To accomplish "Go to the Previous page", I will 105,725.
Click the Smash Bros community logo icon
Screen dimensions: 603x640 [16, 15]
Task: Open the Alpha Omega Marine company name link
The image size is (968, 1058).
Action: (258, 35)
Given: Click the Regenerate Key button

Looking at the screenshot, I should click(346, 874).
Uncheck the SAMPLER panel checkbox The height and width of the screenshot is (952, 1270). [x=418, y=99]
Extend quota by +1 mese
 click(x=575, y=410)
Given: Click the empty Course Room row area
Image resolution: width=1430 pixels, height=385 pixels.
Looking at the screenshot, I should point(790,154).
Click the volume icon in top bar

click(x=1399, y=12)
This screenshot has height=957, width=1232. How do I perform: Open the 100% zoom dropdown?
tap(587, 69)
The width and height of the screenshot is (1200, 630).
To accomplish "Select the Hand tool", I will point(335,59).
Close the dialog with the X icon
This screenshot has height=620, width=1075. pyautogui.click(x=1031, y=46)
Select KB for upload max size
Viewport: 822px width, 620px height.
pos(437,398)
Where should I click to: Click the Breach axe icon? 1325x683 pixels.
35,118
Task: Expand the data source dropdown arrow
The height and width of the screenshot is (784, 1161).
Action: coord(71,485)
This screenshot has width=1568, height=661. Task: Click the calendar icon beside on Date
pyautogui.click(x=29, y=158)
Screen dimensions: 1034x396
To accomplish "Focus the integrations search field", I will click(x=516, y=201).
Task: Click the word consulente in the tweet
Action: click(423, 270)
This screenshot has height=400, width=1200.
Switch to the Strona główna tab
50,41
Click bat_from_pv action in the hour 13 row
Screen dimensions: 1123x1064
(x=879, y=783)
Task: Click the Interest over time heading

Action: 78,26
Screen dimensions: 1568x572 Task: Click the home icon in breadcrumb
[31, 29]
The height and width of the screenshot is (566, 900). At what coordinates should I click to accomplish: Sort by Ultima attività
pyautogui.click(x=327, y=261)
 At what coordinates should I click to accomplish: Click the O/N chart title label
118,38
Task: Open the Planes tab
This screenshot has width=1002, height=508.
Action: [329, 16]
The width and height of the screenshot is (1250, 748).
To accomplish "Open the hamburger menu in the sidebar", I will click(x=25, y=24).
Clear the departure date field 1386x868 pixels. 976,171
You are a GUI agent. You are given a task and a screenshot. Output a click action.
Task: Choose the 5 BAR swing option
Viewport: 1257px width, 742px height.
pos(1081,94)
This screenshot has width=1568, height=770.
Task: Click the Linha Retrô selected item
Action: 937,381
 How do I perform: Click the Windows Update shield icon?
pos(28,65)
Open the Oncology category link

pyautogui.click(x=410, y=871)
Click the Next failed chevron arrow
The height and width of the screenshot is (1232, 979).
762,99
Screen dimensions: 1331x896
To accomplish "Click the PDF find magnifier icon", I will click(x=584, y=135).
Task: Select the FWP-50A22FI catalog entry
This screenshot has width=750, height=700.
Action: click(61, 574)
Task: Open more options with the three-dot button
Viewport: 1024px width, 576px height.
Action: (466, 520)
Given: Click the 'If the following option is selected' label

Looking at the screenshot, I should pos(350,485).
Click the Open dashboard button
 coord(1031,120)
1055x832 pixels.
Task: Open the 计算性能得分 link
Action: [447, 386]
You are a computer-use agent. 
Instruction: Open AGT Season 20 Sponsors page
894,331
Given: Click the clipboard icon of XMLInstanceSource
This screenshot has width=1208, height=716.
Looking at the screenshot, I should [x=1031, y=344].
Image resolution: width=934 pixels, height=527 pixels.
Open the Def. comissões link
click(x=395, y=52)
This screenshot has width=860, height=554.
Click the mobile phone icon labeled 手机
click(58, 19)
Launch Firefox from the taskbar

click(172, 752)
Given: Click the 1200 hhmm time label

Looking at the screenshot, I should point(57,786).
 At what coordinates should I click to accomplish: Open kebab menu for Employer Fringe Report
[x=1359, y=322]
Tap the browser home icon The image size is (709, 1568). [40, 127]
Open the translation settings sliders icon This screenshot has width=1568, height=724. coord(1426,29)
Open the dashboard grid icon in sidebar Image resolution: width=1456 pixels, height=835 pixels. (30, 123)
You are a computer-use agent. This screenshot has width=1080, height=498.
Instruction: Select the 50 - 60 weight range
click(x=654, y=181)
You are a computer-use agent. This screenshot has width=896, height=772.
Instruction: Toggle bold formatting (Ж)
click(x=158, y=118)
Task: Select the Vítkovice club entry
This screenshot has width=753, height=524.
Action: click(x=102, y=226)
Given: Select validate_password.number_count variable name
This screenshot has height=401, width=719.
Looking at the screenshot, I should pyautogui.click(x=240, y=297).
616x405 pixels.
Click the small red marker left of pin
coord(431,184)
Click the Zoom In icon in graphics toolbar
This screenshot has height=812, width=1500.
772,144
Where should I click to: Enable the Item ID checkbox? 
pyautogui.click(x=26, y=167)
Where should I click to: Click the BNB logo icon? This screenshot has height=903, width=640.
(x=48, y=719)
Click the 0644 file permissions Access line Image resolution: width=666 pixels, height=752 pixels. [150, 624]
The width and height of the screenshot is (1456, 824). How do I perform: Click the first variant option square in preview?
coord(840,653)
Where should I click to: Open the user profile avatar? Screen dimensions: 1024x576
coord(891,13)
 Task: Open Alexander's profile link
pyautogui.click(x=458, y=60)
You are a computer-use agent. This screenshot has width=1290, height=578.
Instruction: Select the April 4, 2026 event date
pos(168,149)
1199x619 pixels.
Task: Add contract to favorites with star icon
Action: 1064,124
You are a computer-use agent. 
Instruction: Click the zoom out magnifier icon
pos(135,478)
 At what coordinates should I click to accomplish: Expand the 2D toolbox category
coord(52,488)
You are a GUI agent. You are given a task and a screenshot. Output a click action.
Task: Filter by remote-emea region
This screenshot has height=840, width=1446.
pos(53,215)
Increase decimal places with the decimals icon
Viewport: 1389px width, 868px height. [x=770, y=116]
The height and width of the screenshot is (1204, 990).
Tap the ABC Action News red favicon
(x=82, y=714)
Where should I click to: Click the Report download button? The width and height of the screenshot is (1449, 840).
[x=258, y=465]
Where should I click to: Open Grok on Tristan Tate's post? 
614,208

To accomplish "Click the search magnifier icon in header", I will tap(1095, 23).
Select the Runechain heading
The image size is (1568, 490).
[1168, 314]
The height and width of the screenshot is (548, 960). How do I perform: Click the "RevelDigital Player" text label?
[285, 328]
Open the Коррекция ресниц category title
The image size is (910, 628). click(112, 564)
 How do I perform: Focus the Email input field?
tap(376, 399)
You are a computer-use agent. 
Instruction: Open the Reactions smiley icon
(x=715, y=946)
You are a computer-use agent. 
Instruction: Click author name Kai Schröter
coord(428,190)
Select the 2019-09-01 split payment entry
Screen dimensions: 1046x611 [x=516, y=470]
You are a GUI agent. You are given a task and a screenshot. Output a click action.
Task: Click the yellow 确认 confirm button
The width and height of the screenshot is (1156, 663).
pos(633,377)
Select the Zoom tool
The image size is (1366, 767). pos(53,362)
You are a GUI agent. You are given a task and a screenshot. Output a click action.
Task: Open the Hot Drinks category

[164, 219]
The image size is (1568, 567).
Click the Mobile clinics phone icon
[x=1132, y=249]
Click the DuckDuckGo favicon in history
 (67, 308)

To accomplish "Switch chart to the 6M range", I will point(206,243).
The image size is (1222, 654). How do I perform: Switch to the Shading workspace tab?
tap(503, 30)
⁂
Above are the records; repeat exactly the lines from the one holding "Instruction: Click author name Kai Schröter" down to the one holding "The image size is (1568, 567).", end lines included.

ANSWER SPACE>
Instruction: Click author name Kai Schröter
coord(428,190)
Select the 2019-09-01 split payment entry
Screen dimensions: 1046x611 [x=516, y=470]
You are a GUI agent. You are given a task and a screenshot. Output a click action.
Task: Click the yellow 确认 confirm button
The width and height of the screenshot is (1156, 663).
pos(633,377)
Select the Zoom tool
The image size is (1366, 767). pos(53,362)
You are a GUI agent. You are given a task and a screenshot. Output a click action.
Task: Open the Hot Drinks category

[164, 219]
The image size is (1568, 567).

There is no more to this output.